WHAT IS BEING ASKED:
Look below for the line containing "The width and height of the screenshot is (536, 338)."; from there through the line containing "Task: Dismiss the alert by clicking OK", both lines included, please set down each line exactly and nothing else.

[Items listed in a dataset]
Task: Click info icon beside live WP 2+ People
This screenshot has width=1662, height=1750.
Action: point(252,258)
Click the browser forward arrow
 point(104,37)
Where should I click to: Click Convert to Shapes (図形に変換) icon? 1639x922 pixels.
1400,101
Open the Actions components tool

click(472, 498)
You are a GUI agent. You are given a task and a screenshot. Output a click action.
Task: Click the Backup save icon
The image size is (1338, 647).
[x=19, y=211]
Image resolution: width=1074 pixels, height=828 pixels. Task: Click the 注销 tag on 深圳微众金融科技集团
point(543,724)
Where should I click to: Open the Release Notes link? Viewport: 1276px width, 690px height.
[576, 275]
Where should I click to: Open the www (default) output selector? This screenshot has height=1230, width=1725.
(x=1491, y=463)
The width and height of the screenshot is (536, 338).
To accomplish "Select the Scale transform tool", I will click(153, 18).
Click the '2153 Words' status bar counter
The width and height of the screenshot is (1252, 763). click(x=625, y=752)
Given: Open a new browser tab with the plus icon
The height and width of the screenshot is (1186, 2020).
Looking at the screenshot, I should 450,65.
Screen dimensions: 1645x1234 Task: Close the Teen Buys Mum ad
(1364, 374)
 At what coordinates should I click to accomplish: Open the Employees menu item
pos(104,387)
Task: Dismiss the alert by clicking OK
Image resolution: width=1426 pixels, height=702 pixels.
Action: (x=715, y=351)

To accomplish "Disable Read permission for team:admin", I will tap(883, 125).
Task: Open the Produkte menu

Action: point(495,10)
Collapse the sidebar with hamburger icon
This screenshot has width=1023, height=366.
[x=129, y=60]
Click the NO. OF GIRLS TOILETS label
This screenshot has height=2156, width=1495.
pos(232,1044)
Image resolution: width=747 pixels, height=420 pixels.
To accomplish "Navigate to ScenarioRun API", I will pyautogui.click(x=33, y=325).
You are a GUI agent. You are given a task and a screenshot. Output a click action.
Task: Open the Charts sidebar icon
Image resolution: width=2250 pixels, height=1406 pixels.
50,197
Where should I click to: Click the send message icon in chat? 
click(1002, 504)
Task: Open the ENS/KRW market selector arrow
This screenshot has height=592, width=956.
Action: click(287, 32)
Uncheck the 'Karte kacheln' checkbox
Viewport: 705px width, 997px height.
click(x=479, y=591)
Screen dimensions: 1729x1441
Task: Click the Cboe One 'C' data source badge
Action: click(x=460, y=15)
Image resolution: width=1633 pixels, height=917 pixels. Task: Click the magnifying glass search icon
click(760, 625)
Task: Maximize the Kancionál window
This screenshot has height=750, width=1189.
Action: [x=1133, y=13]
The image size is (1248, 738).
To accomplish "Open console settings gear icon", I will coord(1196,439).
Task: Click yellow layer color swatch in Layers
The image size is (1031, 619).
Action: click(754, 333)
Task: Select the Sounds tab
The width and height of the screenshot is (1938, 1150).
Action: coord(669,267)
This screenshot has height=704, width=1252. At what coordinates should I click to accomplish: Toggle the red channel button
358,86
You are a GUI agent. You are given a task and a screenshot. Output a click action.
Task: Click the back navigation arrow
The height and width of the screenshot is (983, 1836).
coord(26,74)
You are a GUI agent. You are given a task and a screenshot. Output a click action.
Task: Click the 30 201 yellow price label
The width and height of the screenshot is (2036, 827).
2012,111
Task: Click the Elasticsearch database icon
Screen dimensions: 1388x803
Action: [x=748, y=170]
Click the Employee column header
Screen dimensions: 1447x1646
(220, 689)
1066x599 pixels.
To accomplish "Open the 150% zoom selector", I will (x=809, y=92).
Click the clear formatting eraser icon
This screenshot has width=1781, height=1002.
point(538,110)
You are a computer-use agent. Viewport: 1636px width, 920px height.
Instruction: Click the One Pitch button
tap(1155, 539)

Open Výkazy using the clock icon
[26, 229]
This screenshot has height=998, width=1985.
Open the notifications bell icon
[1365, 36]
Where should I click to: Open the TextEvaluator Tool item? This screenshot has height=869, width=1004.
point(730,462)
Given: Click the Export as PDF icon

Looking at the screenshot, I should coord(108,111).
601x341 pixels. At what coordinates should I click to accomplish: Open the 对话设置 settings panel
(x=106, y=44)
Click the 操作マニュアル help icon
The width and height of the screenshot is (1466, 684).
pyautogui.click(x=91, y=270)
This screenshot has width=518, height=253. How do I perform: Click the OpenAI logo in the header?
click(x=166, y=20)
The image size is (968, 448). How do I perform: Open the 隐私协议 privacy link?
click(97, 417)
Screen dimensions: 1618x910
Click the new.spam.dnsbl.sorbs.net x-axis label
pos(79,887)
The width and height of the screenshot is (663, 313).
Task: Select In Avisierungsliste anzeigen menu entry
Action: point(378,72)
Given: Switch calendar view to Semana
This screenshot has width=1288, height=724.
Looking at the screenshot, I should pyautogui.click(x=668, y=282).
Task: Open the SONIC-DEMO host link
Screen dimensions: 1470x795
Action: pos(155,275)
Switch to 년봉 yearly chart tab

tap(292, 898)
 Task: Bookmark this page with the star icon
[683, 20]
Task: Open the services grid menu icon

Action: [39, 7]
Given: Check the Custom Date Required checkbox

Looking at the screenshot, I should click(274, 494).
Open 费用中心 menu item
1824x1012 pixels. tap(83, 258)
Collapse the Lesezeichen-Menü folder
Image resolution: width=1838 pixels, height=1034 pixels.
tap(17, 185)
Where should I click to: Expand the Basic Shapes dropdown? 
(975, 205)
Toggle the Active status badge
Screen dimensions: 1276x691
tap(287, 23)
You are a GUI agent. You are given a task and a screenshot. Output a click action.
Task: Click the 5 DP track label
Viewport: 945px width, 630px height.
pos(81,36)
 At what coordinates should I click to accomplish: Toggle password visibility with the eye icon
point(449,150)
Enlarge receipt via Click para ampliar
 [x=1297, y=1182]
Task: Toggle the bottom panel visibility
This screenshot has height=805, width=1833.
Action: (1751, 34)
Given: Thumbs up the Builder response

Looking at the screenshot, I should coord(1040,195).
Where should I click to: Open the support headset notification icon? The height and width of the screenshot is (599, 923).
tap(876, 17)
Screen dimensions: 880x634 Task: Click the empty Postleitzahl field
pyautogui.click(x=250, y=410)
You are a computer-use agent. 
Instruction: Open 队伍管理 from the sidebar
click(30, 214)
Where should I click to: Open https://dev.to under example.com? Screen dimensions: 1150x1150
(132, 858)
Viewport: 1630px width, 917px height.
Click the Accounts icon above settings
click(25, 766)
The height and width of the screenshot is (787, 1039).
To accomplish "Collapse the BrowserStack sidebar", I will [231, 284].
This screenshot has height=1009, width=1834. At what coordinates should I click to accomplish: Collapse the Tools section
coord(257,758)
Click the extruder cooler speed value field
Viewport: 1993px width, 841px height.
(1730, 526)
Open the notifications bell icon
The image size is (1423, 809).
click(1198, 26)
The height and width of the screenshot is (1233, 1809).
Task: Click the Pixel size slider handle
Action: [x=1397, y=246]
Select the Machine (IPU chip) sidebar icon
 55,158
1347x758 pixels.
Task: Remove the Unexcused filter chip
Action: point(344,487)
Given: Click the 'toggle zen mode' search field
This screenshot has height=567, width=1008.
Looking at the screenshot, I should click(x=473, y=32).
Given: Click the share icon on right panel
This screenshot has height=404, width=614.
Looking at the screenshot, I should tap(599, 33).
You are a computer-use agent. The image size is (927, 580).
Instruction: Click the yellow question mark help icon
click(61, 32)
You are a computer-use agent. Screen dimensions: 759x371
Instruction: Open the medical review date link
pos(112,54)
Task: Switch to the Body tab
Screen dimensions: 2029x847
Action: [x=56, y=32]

TASK RESPONSE:
The width and height of the screenshot is (536, 338).
To accomplish "Select the Scale transform tool", I will click(153, 18).
Click the '2153 Words' status bar counter
The width and height of the screenshot is (1252, 763). click(x=625, y=752)
Given: Open a new browser tab with the plus icon
The height and width of the screenshot is (1186, 2020).
Looking at the screenshot, I should 450,65.
Screen dimensions: 1645x1234 Task: Close the Teen Buys Mum ad
(1364, 374)
 At what coordinates should I click to accomplish: Open the Employees menu item
pos(104,387)
Task: Dismiss the alert by clicking OK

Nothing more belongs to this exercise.